Given entries |
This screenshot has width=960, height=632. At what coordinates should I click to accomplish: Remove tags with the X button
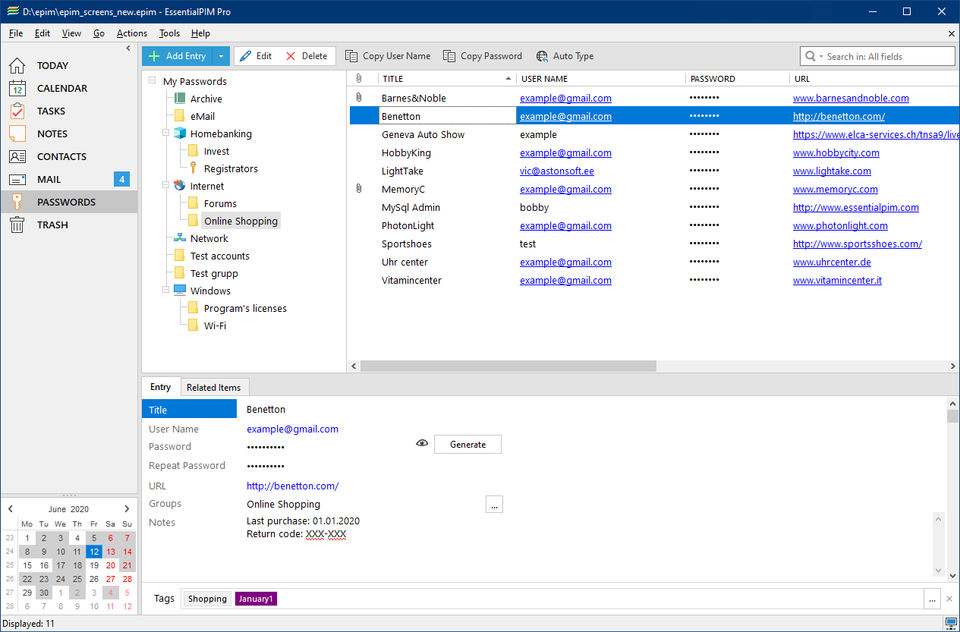pos(950,599)
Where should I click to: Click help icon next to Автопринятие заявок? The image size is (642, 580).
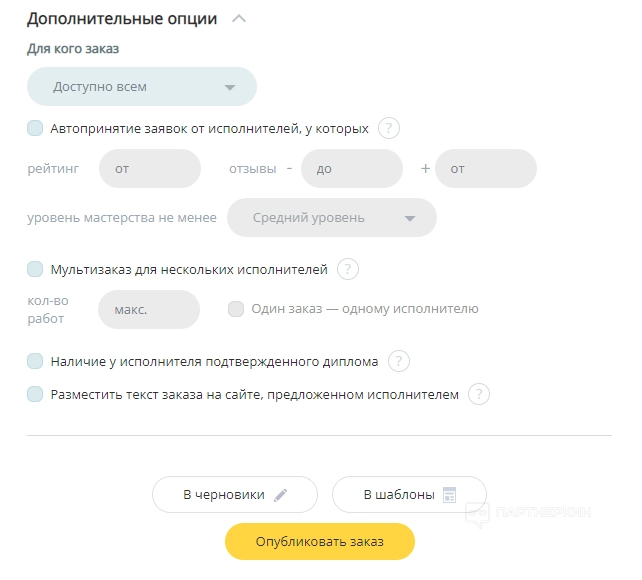(389, 128)
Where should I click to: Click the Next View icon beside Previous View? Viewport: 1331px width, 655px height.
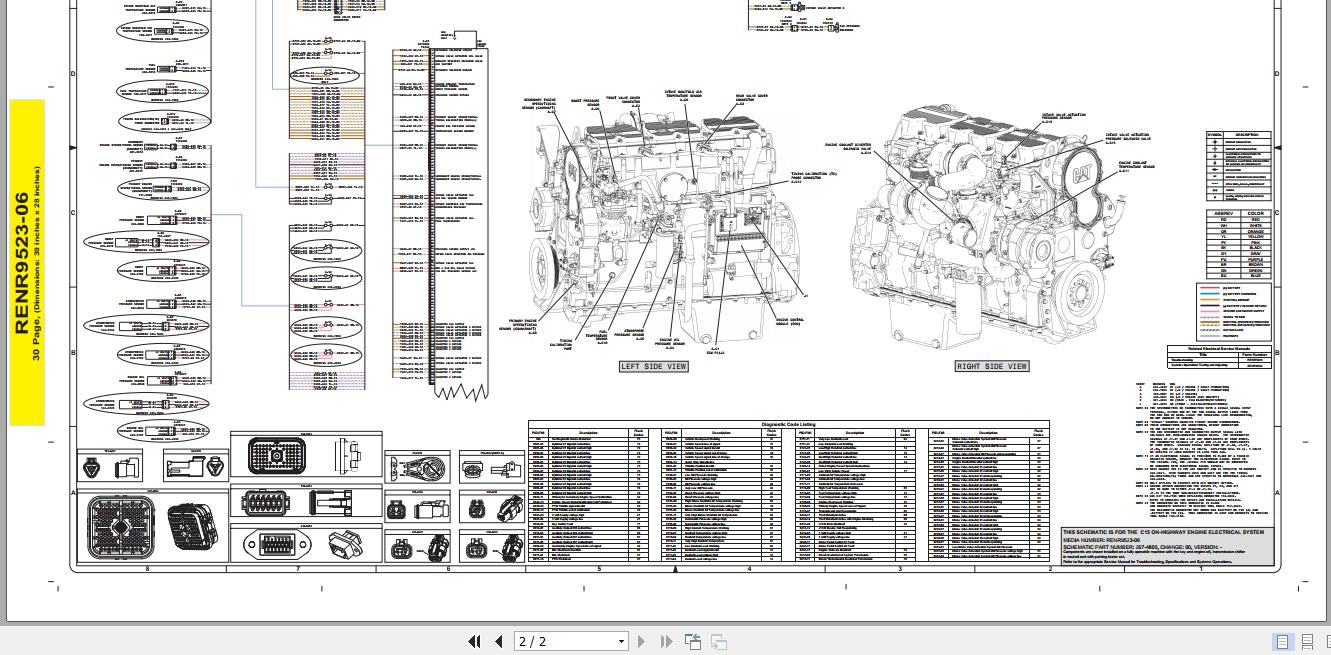click(x=719, y=641)
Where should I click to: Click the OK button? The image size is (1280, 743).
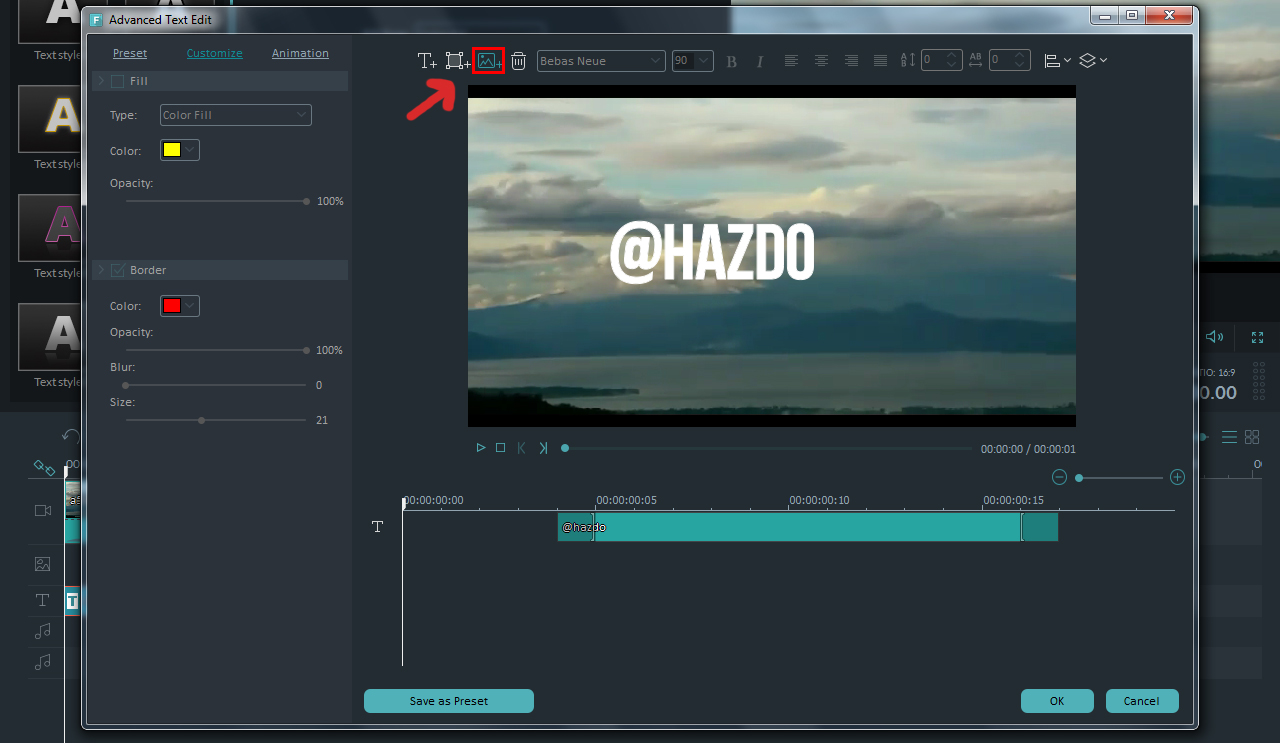click(1057, 701)
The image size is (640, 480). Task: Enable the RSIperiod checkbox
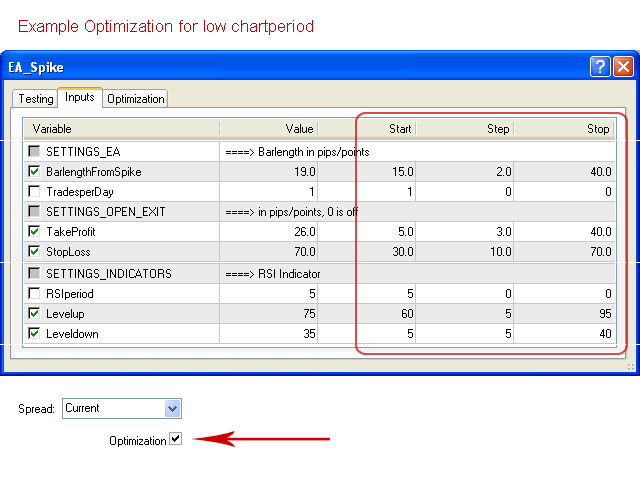35,293
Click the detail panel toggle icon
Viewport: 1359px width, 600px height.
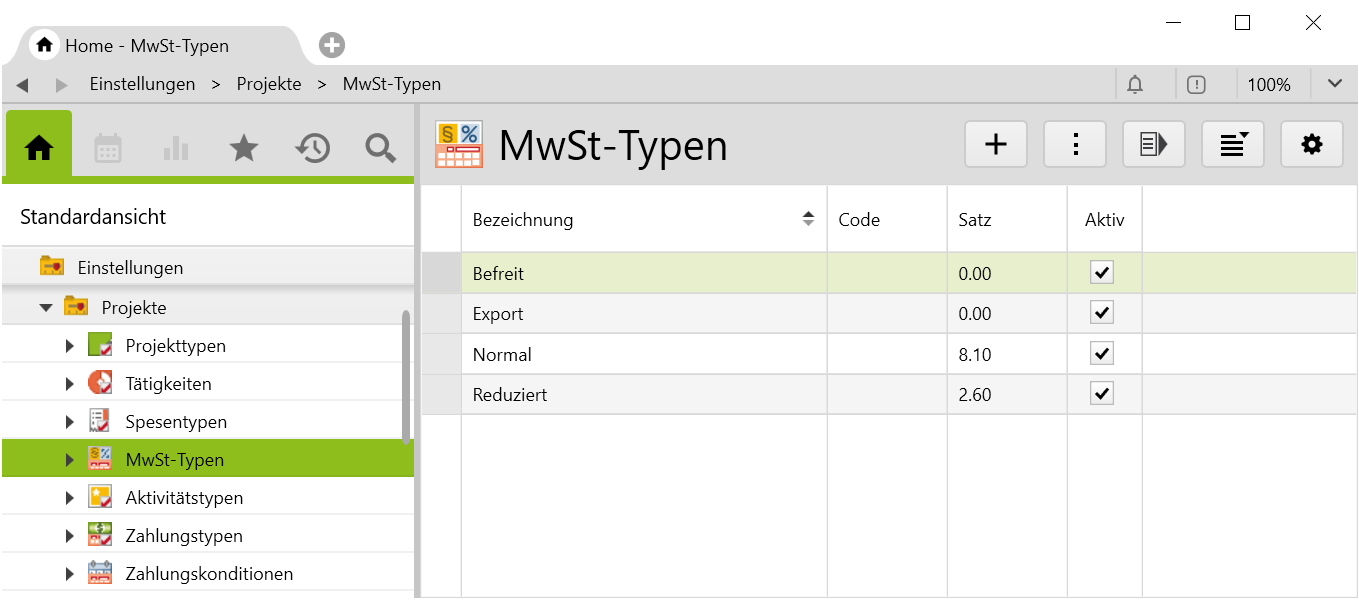pos(1153,145)
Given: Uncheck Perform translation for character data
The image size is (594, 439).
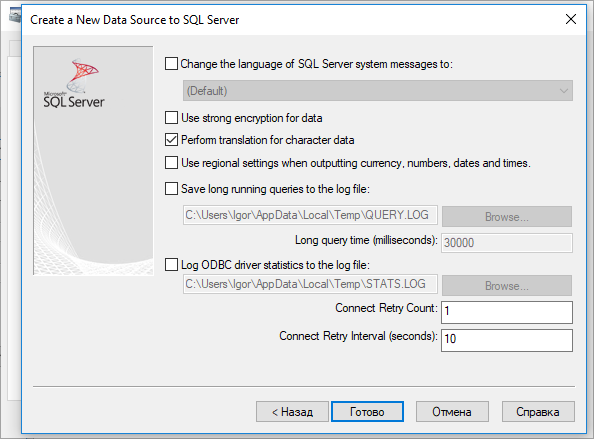Looking at the screenshot, I should 171,140.
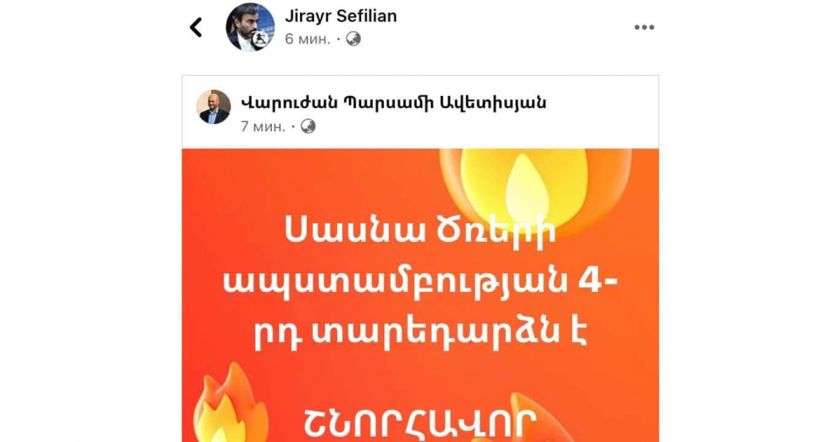This screenshot has width=840, height=442.
Task: Click the globe icon beside "7 мин."
Action: click(308, 126)
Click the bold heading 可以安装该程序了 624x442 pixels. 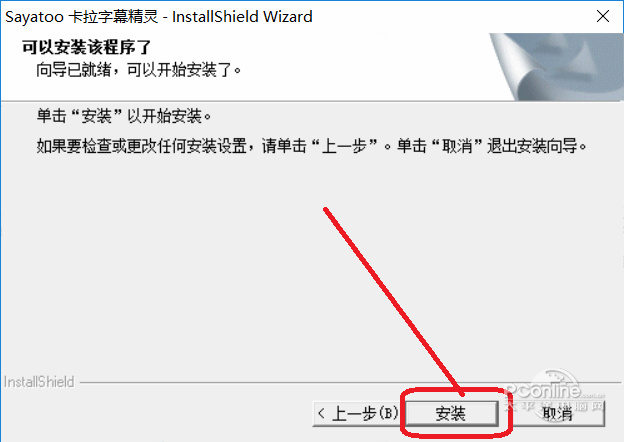(x=86, y=47)
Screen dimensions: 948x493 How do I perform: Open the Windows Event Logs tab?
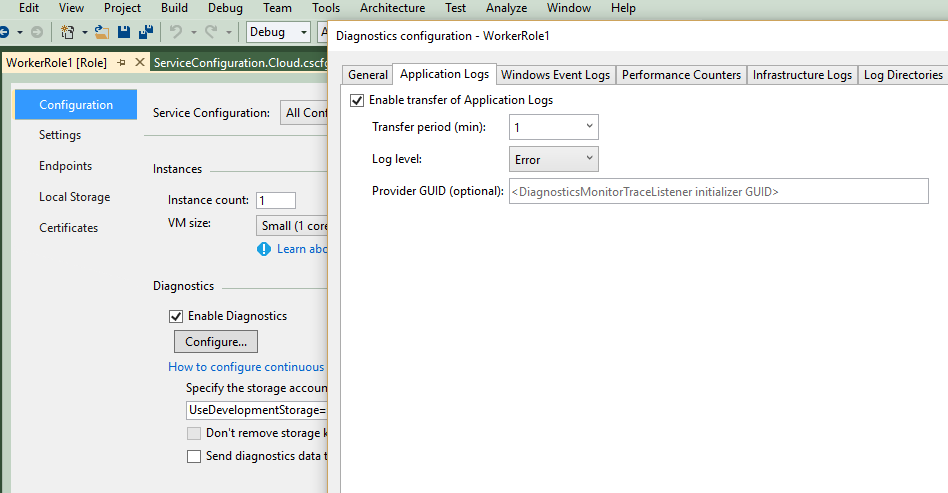coord(555,75)

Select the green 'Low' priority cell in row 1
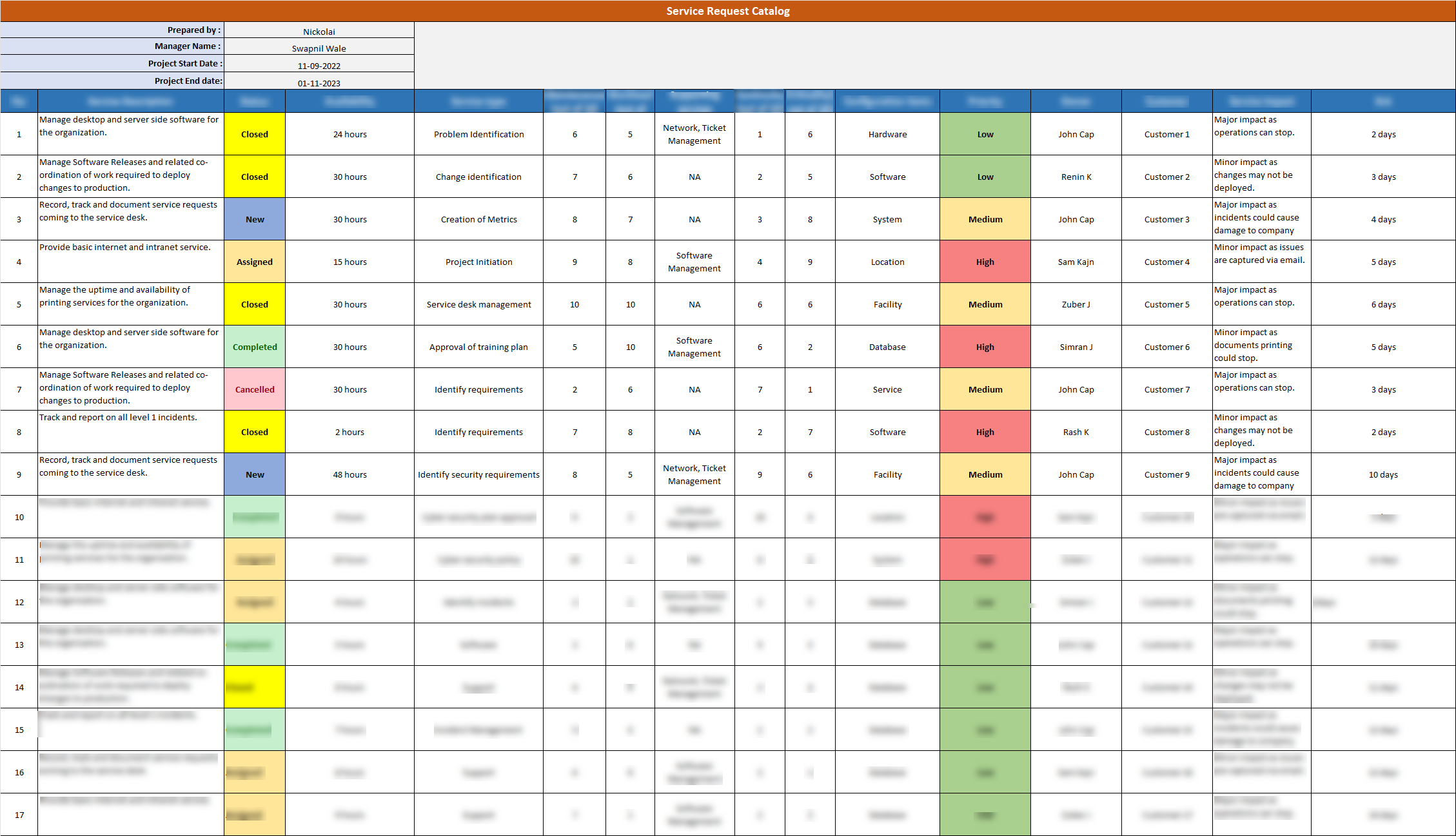pos(985,134)
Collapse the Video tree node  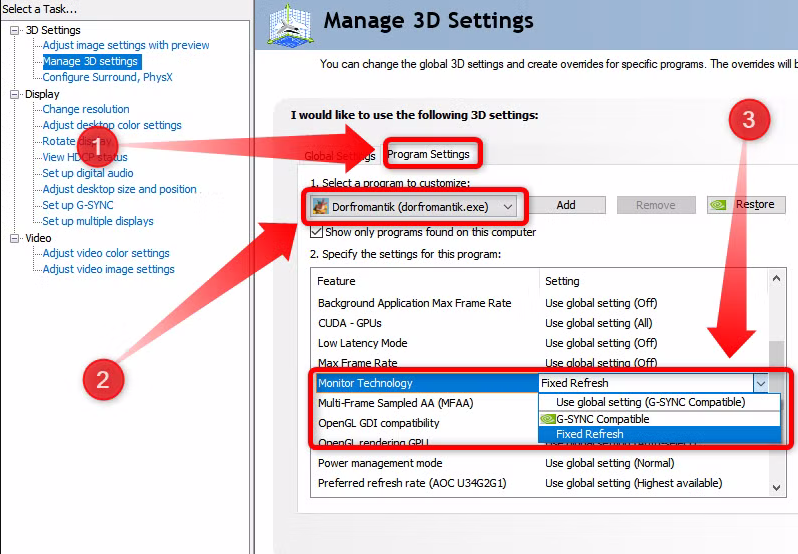(15, 238)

Exercise goal |
Repeat the stretch of the records from the line that contains "Where should I click to: Click the OK" through the line that contains "pos(1153,145)", leaving the pictures out of your answer.

The solution |
Where should I click to: Click the OK button? The image size is (1280, 743).
click(1057, 701)
The image size is (640, 480). Task: Enable the RSIperiod checkbox
35,293
Click the detail panel toggle icon
Viewport: 1359px width, 600px height.
pos(1153,145)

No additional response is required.